As I approach the Spring Equinox, I’m taking the tine to take stock. Taking the time to pause, absorb the magic that hangs in the air and process how cycles are completing. Processing how things have changed a great deal in the last two years.
This week, is certainly significant and for a number of reasons.
As you read this, I’m either sat at my desk, fiddling with a pen and notebooks. braving the bracing wind and pacing the plot or snuggled up beneath a blanket with a book, Buffy or something similar. (As I type, I’m watching the box set of Endeavour…..so that’s more likely, to be honest.)
I’m having a break, a pit stop; a gentle rest, after what has felt like a never-ending Spring term. I am also very, very close to the end of my training hours for the Level 4 Diploma in Therapeutic Counselling. It’s a matter of touching distance and a handful of hours.
Cycles are definitely ending, new ones are waiting in the wind.

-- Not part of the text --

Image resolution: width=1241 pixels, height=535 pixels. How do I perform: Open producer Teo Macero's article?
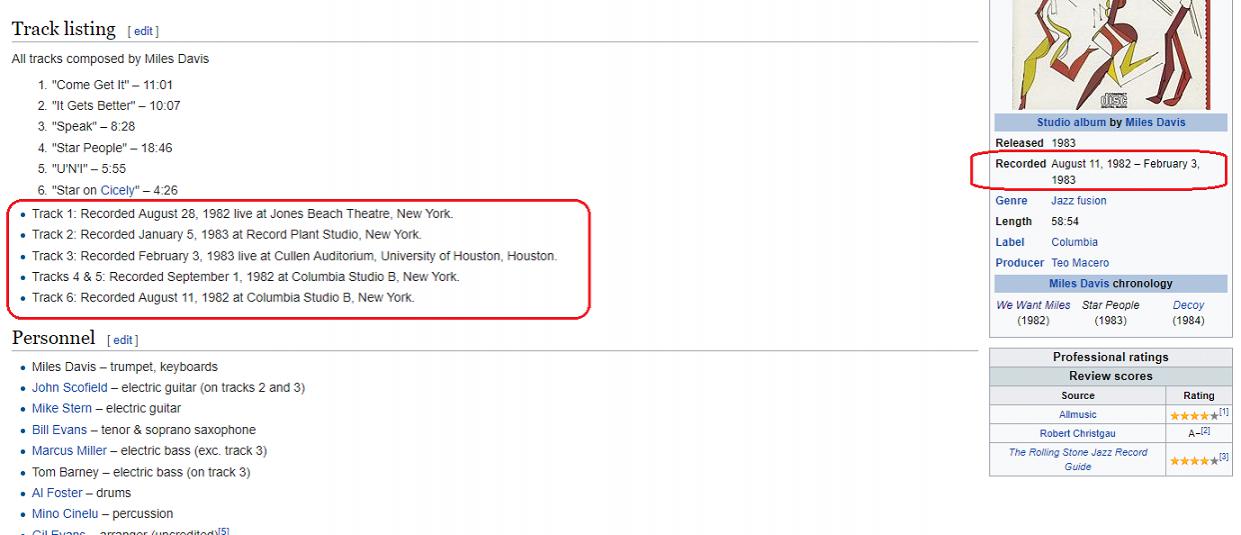coord(1080,263)
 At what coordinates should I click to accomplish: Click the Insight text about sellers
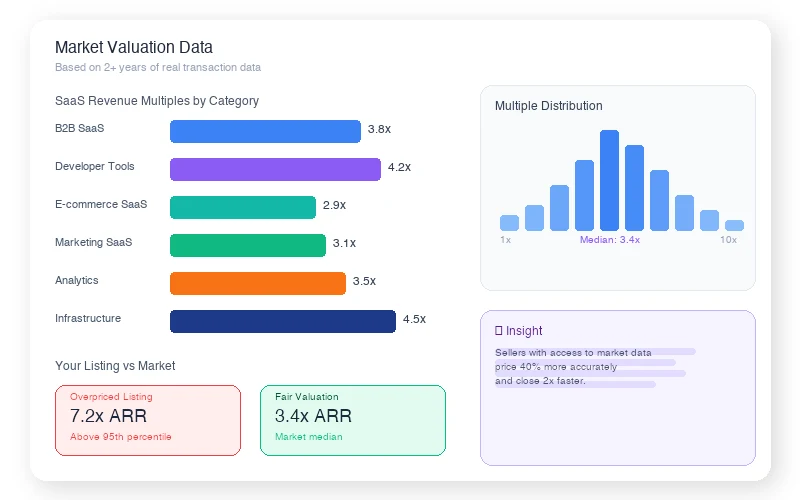pyautogui.click(x=573, y=366)
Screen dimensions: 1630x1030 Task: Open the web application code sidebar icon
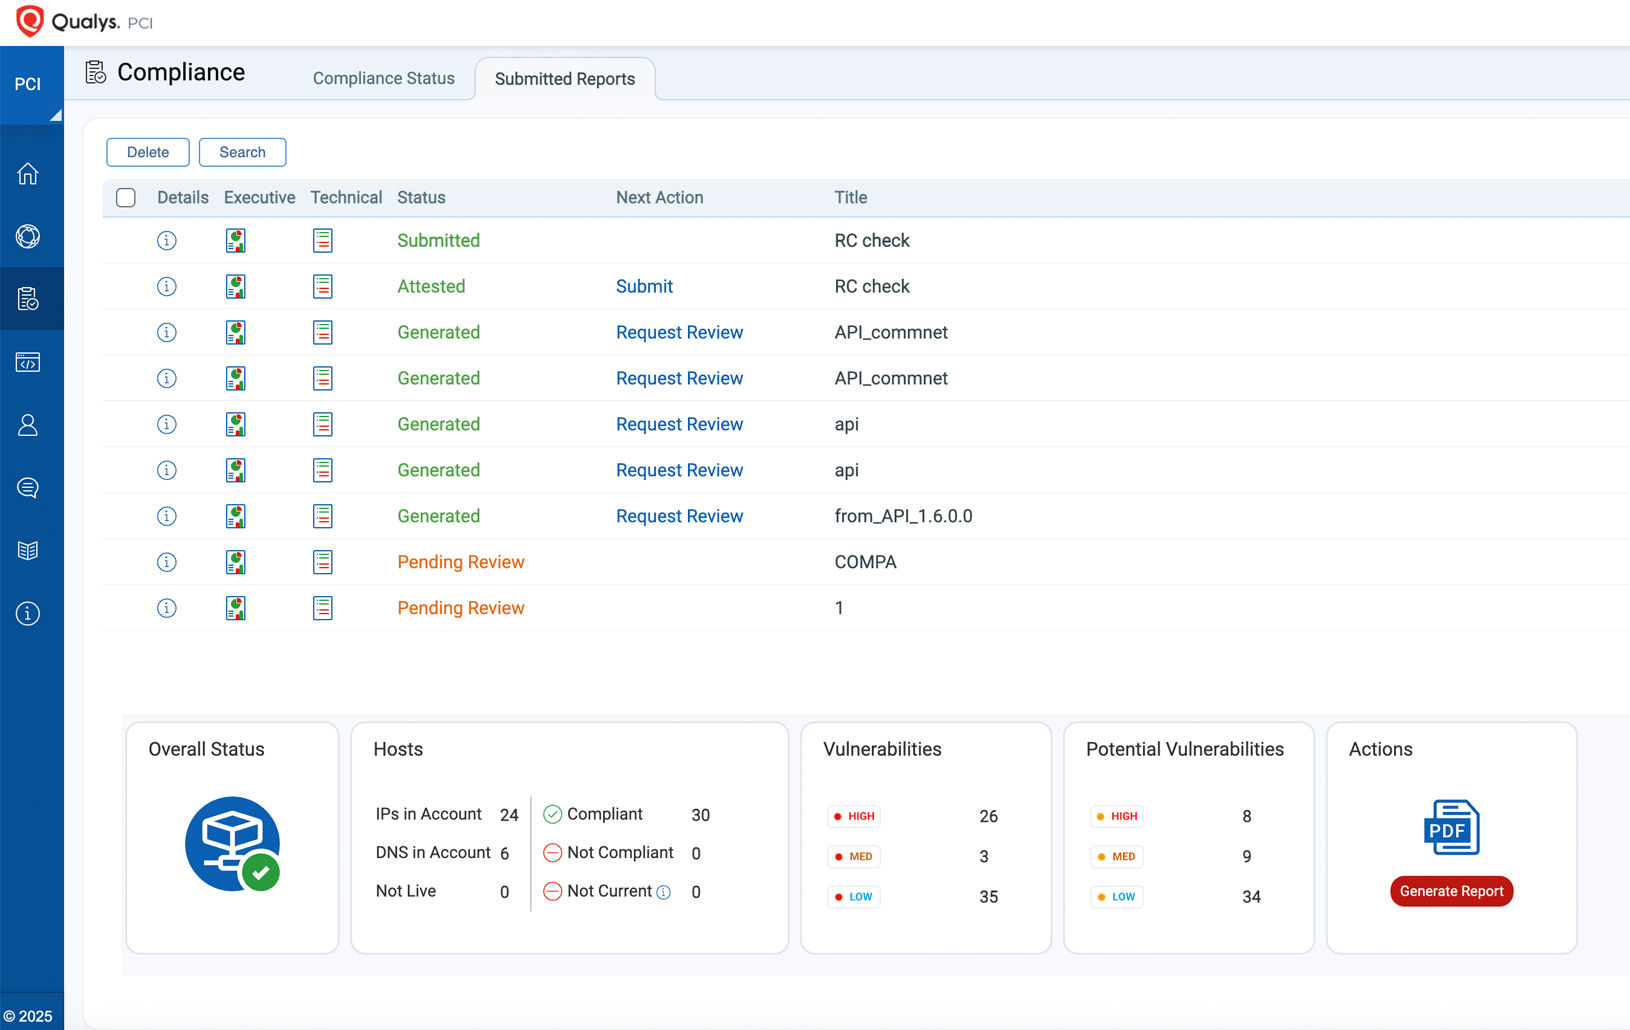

There is a great deal of anticipation in the air, as something of a tipping point arises with the potential for forward movement.
Today, Tuesday 19th March, is two years since Fragments was published, since it went live on Kindle. As my first foray into fiction, this is a book that is very, very important. This week, also sees the release of book six and the journey between three and six , it completely blows my mind as to how it has unfolded.
There is big difference between Fragments and the two gardening books, least of all because of being fiction and non-fiction. The two gardening books, are like sunlight on a page; they both bulge and burst with it. Fragments has a certain big, black grey cloud presence to it.
Yet, some grey clouds do have a silver lining. There is a silver lining to Fragments, it’s a thread that runs all the way through to be knotted at the ending. The ending of the book itself, and also where I am now with book six due for imminent release. It was never my intention to write a heavy, hard going book. So I wrestled with working towards endings that felt appropriate for the narratives explored.
I had a vague plan for how Fragments would go, I used a grief model to have a skeleton and wove the plan around it. The model was important to me; I wanted to have something to pin the book to in relation to Counselling, my understanding and development at the time too. In hindsight, I know that fragments is filled with sadness, darkness and is brimming with emotion. On the other hand, there is light at the end. It’s a glimmer, faint, but it brews, blooms and becomes far greater than one ever imagined
Each of the six stories is important. The Anands, are a family of mixed heritage. Daniel and Caleb are a gay, married couple. Maya and Aldo, Michael and Sophie are two sets of parents who are grieving children at different ages. Matthew’s bond with grandparent is broken, Albie copes with the loss of his wife and Chris is without man’s best friend.
These are real, everyday people that are all around us.
Fragments was book-ended by bereavements. One, occurred six months before I started to write, the second three months towards the end. At the time, that was a surreal episode of life imitating art, and I couldn’t write at that point. Physically picking up my pen at that point, was painful beyond measure. Writing Fragments was a fevered and frenzied experience. Each and every chapter was like a vivid day dream as it played out in my head and I used my pens to keep up. The whole writing process was a lot like directing and watching a movie; I might as well have had a camera in my hand.
There are two bits, I can imagine really very clearly on screen. Michael breaking up the nursery and Maya in the Ladies toilet. Even down to the camera angles, edit and panning.
In writing it all down, I got there eventually. I had to; Fragments was not going to be left an unfinished, twelve cylinder symphony. This was a book, that had to happen, had to be out in the universe. Not just for me, but anyone who might want to read it.
There is abject, absolute heartbreak in Fragments. If you read it carefully, you can probably read, see and feel the moment my heart goes crack from top to bottom.
The crack starts to heal with Retreating to Peace. By Kangana, the crack is gone and I’ve acknowledged where the bruises were. It has taken Postcards From Peace to buff the shine back and know the dents are no more.
All six books, move towards an unexpected silver lining. Books six, comes out on Friday. It’s no accident that this is around the Equinox, this is a phase change in writing of a sort. I will be writing, definitely. Just in a different frame of mind, I guess.